# Oxalic Vapor Treatment



## jean-marc (Jan 13, 2005)

Nice. Not huge dropsbut seems to me something had to be done otherwise the colony wouldlikely have issues with varroa this spring/summer.

Jean-Marc


----------



## vermin06 (Apr 18, 2015)

You'll have to let us know how the next treatment goes! Any pics of your KTB? I'm looking to try one this upcoming season.


----------



## Thomassen (Jul 6, 2014)

My second treatment levels before traveling were: 50, 28, 13, and 12. The last day I checked was December 23rd. I then treated with OV and then left for vacation. We arrived home yesterday and I checked my sticky board this morning. 

My total 9 day mite count (Treated December 23 and checked January 1st) for my last treatment was 69. I wasn't here to do dailies.

My data as follows:

Treatment 1 - Six day total count: 115 (19 per day average)

Treatment 2 - Four day total count: 103 (>25 per day average)

Treatment 3 - Nine day total count: 69 (>7 per day)

I know I'm not comparing apples to apples as my days between treatments are not the same. But I have seen a drop in mite count. Now to see what my dailies are without treatment.


----------



## Rebaxte (Dec 20, 2014)

Where do you get your OA? I got a vaporizer for Xmas and need the to get some. Is the OA on Amazon the same stuff?


----------



## Thomassen (Jul 6, 2014)

COMPLETE THE FOLLOWING =>
[a] Answer these questions using the oxalic vapor thread:
(i) What was the six-day total mite count for Treatment 1?
(ii) On what date did Thomassen last check before treating with OV and leaving for vacation?
(iii) What did Rebaxte get for Xmas?
[b] According to the oxalic vapor thread, why does Thomassen say the three treatment counts are not apples to apples?
The data after this point has no role in this work.

COLLECTED DATA =>
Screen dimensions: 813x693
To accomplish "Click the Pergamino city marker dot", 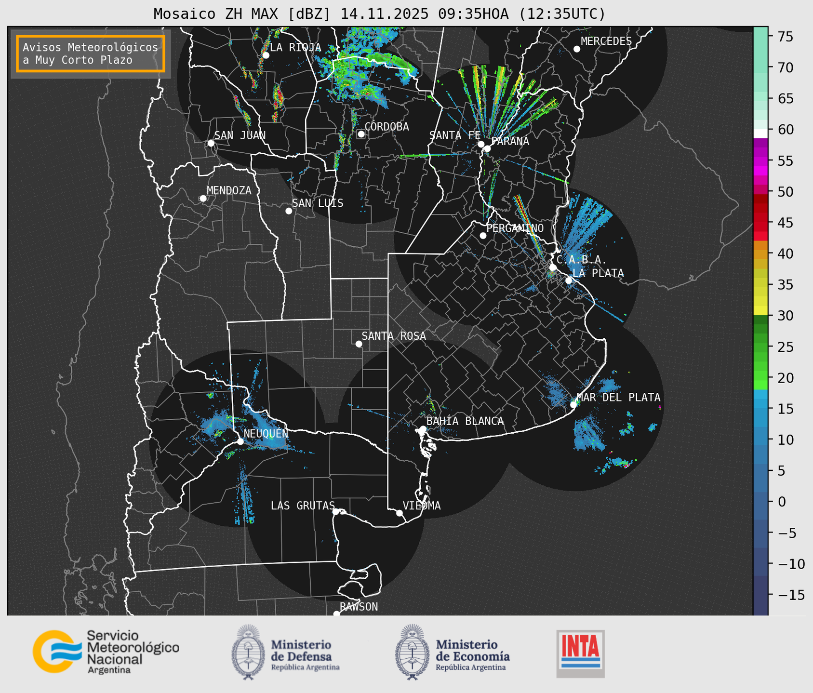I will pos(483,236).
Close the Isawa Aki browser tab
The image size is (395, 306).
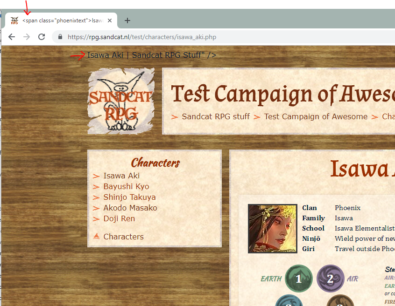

OUTPUTS FOR THE TASKS =>
[a]
(i) 115
(ii) December 23rd
(iii) A vaporizer

[b] The days between treatments were not the same. The totals cover six, four, and nine days.